Dataset excerpts
[Start of Attachment]

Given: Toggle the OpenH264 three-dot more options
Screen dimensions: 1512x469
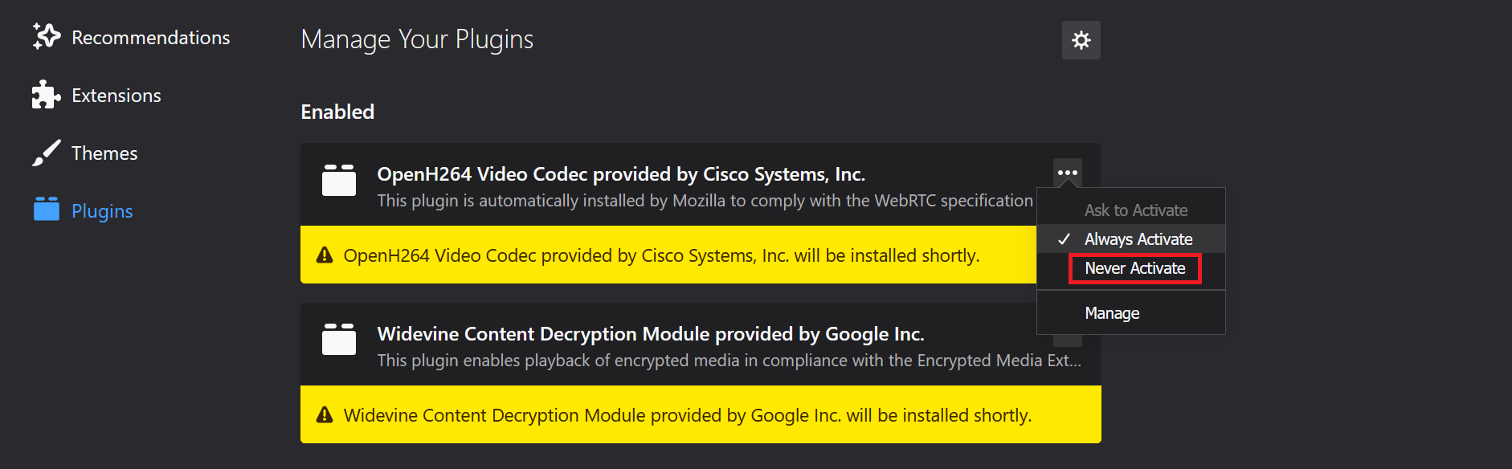Looking at the screenshot, I should (1067, 173).
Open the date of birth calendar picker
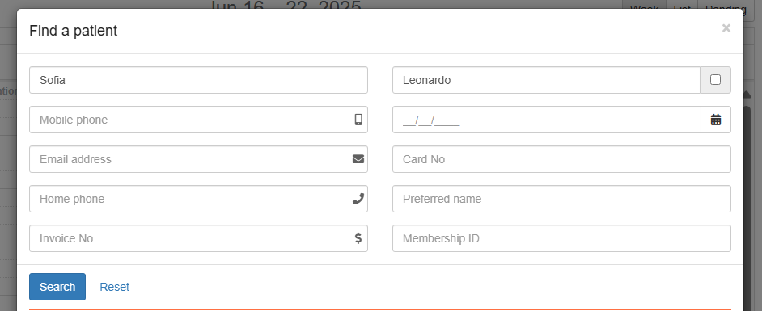762x311 pixels. (x=715, y=120)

[End of Attachment]

§ Work to complete
Please write out all the data again word for word, but not the pictures.

§ Solved exercise
Given: Toggle the OpenH264 three-dot more options
Screen dimensions: 1512x469
Looking at the screenshot, I should (1067, 173).
Open the date of birth calendar picker
762x311 pixels. (x=715, y=120)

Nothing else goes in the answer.